The Bernard Madoff scandal was the last straw, said Marcy Gordon in the Associated Press. Despite repeated warnings from knowledgeable investors, the Securities and Exchange Commission failed to stop the New York financier from allegedly swindling his clients out of an eye-popping $50 billion. That failure, according to congressional Democrats and Republicans alike, “reflects deep, systemic problems” at the agency responsible for protecting investors from fraud. Some members of Congress are even now suggesting that the SEC be scrapped altogether and replaced from scratch by a new market-regulation apparatus. Our regulatory system has “failed miserably,” said Rep. Paul Hodes, a Democrat from New Hampshire, “and we must rebuild it now.”
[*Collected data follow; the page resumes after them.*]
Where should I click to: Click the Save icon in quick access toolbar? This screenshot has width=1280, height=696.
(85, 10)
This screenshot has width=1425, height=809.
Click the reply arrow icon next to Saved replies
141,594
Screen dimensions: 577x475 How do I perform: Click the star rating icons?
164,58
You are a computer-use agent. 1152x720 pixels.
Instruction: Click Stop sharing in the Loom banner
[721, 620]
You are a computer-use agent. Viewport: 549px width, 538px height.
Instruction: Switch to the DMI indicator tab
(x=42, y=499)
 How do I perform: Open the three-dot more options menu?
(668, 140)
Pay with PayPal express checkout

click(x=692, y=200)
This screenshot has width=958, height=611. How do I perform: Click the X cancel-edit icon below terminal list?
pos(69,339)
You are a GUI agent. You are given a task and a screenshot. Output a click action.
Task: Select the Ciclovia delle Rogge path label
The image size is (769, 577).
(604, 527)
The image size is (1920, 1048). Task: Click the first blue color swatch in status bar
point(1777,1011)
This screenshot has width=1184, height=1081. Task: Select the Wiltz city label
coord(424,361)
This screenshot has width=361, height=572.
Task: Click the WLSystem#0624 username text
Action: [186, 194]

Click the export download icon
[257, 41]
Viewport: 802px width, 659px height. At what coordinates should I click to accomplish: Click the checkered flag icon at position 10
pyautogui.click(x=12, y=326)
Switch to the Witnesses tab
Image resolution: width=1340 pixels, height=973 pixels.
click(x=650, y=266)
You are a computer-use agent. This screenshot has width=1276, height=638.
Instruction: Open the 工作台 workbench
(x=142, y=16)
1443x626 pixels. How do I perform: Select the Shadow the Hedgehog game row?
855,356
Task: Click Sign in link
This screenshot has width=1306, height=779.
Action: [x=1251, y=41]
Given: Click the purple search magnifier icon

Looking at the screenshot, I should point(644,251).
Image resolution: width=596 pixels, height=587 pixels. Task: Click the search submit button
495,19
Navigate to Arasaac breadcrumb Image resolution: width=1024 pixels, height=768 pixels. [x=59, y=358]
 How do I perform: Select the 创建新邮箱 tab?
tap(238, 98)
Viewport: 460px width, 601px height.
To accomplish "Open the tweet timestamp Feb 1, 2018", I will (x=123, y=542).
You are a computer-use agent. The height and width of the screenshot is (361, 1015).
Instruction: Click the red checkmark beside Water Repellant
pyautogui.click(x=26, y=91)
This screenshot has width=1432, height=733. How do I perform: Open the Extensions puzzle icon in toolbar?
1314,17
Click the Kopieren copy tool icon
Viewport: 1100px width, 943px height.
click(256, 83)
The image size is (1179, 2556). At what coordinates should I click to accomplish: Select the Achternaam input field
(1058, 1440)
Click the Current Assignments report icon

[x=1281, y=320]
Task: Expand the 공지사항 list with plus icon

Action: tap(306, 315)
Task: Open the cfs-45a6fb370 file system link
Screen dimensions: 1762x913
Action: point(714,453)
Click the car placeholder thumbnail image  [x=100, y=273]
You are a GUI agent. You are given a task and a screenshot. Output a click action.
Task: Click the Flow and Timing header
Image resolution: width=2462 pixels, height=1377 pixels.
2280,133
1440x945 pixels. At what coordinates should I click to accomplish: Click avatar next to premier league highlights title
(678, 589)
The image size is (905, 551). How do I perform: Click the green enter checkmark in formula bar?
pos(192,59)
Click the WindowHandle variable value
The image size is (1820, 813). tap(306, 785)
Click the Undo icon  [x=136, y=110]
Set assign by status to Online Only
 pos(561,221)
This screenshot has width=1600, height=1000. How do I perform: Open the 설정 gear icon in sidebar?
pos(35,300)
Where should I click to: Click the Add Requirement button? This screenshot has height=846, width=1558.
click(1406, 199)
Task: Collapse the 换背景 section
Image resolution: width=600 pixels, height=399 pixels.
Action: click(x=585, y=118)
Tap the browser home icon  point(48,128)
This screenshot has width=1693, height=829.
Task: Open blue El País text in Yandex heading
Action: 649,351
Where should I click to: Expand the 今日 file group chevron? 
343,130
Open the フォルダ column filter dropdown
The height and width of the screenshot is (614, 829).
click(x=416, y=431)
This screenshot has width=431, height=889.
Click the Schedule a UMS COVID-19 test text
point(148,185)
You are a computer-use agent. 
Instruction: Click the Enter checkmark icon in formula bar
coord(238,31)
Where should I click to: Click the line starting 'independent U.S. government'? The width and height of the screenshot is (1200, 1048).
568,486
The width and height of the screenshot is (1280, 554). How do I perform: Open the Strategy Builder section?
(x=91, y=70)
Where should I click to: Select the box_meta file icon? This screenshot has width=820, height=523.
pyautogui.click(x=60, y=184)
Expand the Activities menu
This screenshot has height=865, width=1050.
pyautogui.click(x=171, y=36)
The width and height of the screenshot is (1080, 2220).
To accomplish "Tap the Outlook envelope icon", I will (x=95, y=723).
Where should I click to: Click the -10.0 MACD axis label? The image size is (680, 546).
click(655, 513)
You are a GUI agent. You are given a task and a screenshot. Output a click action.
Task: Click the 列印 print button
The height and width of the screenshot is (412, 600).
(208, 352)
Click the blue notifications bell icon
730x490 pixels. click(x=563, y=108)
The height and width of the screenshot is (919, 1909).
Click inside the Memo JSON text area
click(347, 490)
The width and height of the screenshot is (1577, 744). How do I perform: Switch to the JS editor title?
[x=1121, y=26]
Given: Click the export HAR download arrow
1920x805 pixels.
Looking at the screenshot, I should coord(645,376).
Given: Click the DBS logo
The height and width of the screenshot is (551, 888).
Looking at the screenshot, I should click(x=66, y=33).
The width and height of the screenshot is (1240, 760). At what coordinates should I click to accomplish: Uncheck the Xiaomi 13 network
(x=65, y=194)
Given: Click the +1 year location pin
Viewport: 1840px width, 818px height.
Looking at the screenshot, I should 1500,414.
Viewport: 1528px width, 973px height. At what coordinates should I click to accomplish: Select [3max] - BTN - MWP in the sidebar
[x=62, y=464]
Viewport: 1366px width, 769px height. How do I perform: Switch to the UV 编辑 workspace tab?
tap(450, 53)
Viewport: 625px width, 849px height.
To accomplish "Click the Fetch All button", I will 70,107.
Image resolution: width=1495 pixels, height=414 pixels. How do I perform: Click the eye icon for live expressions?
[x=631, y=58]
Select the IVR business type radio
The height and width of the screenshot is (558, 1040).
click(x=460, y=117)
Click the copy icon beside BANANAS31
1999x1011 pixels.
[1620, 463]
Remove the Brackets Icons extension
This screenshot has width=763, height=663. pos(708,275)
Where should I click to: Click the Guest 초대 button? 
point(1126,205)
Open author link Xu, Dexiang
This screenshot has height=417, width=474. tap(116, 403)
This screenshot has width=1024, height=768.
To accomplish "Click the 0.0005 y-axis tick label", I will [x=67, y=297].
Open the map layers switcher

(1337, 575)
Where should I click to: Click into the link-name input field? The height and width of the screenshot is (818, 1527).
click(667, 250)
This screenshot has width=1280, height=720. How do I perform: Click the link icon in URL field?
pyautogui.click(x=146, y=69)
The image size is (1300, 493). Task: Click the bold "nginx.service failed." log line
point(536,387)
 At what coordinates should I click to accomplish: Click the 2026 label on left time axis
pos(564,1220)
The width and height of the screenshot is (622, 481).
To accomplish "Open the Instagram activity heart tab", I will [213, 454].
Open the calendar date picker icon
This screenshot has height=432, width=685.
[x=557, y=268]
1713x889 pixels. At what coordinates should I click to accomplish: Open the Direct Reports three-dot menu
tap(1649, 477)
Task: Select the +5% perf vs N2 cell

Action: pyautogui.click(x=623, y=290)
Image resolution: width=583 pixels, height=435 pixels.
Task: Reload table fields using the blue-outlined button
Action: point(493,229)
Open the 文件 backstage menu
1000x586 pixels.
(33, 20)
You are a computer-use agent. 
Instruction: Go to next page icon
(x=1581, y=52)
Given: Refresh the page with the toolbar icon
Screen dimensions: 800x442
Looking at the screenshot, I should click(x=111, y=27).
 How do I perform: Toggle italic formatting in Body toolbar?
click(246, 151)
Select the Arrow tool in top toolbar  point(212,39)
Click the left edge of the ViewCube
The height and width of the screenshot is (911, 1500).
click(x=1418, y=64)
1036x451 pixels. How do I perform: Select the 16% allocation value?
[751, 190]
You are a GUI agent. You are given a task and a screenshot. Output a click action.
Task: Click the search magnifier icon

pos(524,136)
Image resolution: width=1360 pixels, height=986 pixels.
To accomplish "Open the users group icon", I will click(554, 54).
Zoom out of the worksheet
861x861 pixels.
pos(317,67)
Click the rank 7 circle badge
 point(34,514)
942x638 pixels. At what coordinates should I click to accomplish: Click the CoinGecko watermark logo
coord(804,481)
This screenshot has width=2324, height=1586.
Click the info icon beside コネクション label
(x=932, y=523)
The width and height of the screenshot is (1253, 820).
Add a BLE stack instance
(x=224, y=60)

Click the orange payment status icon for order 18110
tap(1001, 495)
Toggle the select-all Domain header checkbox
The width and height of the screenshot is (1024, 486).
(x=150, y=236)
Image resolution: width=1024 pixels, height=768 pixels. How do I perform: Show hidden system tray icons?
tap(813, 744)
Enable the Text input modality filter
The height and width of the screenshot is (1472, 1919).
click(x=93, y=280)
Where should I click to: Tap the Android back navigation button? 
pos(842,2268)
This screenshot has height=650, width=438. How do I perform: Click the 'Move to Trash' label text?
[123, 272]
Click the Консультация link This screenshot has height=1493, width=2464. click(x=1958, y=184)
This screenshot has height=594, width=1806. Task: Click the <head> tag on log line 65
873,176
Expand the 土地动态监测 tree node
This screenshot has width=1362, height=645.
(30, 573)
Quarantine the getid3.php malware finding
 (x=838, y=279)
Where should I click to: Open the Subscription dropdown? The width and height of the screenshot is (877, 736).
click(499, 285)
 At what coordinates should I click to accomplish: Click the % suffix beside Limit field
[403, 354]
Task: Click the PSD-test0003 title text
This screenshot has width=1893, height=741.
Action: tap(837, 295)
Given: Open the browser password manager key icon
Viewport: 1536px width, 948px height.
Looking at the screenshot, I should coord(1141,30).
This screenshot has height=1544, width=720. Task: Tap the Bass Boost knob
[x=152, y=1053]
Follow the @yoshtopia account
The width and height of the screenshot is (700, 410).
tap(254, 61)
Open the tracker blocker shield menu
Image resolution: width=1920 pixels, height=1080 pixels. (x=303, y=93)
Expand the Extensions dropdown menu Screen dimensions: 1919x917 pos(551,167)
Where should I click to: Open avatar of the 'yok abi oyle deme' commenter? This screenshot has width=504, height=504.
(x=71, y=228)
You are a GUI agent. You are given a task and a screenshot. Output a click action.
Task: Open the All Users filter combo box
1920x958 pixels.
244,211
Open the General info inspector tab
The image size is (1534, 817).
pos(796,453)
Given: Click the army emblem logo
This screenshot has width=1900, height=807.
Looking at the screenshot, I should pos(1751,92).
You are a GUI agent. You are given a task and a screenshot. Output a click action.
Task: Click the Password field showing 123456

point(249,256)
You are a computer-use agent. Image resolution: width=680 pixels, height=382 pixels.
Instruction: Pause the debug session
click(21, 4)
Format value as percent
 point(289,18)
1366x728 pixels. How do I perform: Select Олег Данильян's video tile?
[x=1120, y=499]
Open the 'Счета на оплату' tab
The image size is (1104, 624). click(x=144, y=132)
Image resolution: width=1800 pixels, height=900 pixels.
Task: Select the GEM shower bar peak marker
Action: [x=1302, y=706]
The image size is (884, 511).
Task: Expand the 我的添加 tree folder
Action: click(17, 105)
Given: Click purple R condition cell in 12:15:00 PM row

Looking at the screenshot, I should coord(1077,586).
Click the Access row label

That might not be a bad idea, said Rich Lowry in National Review. In recent years, the SEC has made “a practice of being wrong.” In addition to completely missing the Madoff affair, SEC investigators also somehow overlooked the over-the-top accounting fraud at Enron and WorldCom, and they allowed Nasdaq market-makers to rip off their customers for years before finally forcing them to pay a $1 billion settlement. “Part of the problem is that the SEC has to try to outfox people” who are paid extremely well to figure out ways around SEC regulations. Does anyone really think that an agency investigator making, say, $150,000 will outsmart even a junior investment banker who can earn a seven-figure bonus for successfully gaming the system?
The pay differential is the least of it, said Michael Lewis and David Einhorn in The New York Times. The problem is far more structural. The SEC, created after the 1929 market crash to protect investors, “has somehow evolved into a mechanism for protecting financial predators with political clout.” It’s a classic—and corrupting—revolving door. Regulators who play their cards right can look forward to a lucrative job at one of those “predators” once they leave the SEC. The two most recent directors of enforcement at the SEC are now employed as general counsels at JPMorgan and Deutsche Bank. With rewards like those awaiting regulators who “keep sweet the Wall Street elite,” our market overseers have every incentive “to curry favor with the politically influential.”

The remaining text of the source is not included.